## Task objective
Transcribe the lines exactly, beginning with the one that contains "Image resolution: width=494" and ending with the final line of the records. Do not transcribe pictures.

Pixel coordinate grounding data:
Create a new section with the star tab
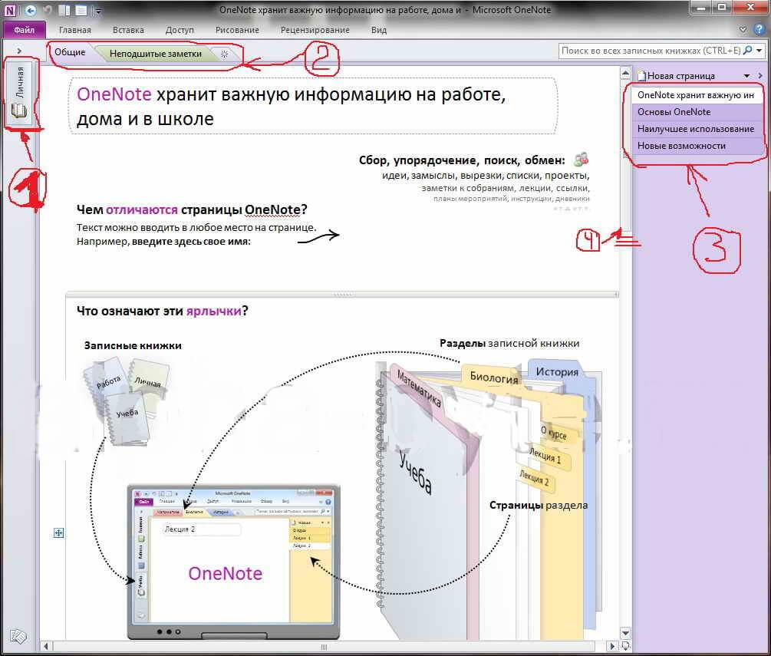 click(224, 54)
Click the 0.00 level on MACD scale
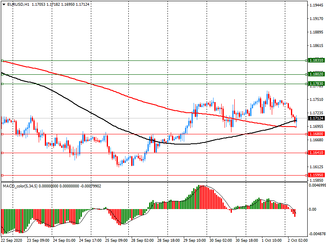This screenshot has width=326, height=245. [313, 209]
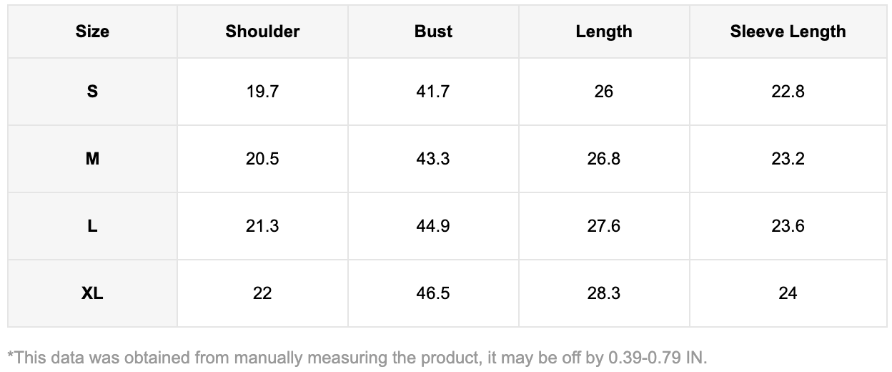Click the 19.7 shoulder value for S

click(262, 92)
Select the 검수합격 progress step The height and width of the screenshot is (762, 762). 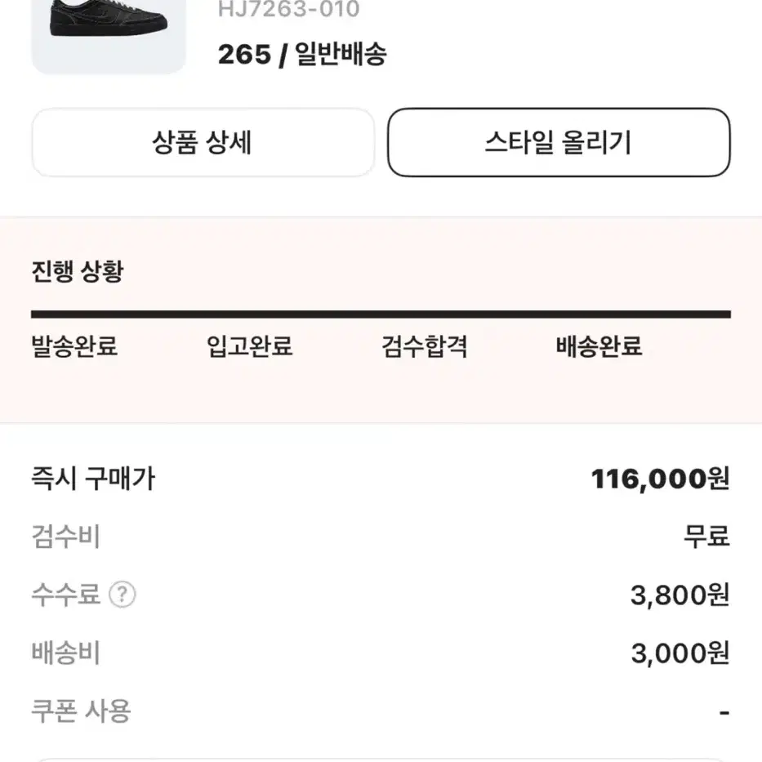[x=424, y=346]
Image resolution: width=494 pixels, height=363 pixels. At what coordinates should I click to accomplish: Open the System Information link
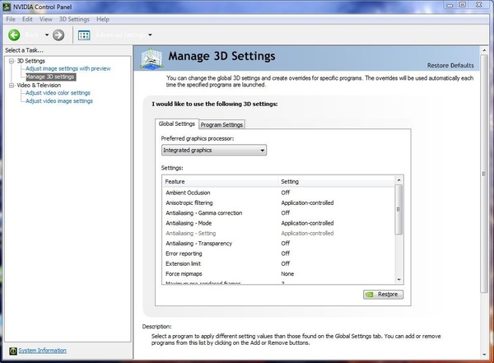coord(41,351)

## Written reply
Image resolution: width=494 pixels, height=363 pixels. At what coordinates should I click to accomplish: Open the System Information link
coord(41,351)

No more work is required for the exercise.